All the supernatural stuff feels a fair bit at odds with the mob angle too in my opinion...almost like two separate games at times. Actually, make that three, when you chuck in the truly god awful World War 1 trench sequences as well. Ungh!
Tom: Ah, allow me to surprise you then and say that you are not alone on that one. I too was not a fan of the bleak, sparse, foggy and downright confusing WWI sections (with the exception of the awesome quadriplegic amputee on the train). To be fair, that may very well have been the idea, but I feel these sequences would've worked a whole lot better if they'd been kept to smaller, more confined environments.
I also agree on it taking too long to give you the powers, however it does mean you have something else to work towards other than just fulfilling plain, simple revenge.

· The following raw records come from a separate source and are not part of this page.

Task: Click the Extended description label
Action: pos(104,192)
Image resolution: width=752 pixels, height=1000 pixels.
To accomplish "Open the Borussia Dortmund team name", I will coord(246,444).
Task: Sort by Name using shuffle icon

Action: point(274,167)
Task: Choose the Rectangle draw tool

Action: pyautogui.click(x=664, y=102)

|Darklings are evil little bastard minions who you can conjure up to help out. At least, in theory...|
Tom: The only other downer I can think of is having to eat the hearts of your downed enemies in order to level up your Darkness powers. It's quite cool at first - as the little bastards tear through flesh and ragdoll physics kick in - but after a good 100 hearts, it's gotten pretty damn tedious really. By the time you nab the "Devour 300 Hearts" Achievement, you'll pretty much want to claw your own eyes out.
True. And let us not forget the game's single biggest flaw of all either. The god damn Darklings. Whether it be their casual standing around doing SFA, ignoring my instructions repeatedly, or just calmly shooting me to death for no apparent reason, the little shits deserve to be murdered. Repeatedly. By me. Which they were.

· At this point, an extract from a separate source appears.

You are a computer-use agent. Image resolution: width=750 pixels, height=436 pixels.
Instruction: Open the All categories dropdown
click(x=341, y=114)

|Free-roaming appears in the form of a subway, opening up the city rather nicely (while bulking up the game's length too...)|
Throw in the awful checkpoints and lame multiplayer, and all in all, I have to say The Darkness disappoints. It's a shame really, because first impressions proved good, and it's unquestionably one of the most stunningly atmospheric games ever, with the presentation in particular truly immaculate. Everything from the menus to the loading screens to the surprisingly intriguing storyline wreak of style.
The numerous flaws just hold it back for me though, and I don't think it'll be one to linger long in the memory as a result. Come back Vin, all is forgiven...!
Your rebuttal, sir?
Tom: Alright, again I have to agree, the multiplayer is pretty weak. But you can simply ignore it and have one damn fine and dandy single player experience here, albeit one that might not last too long. Personally, I quite enjoyed helping the people out and the various side quests too (everyone's favorite harmonica player, being a prime example). The odd good deed made me feel all warm and fuzzy inside...evened out nicely by then murdering people in cold blood.
True, it's not quite the game it could, and I feel should have been, and it does have some niggling little problems, but all in all, I'd have to say The Darkness is more than worth your money. In the calm before the storm that is the remainder of this year, I'd say it should tide you over nicely.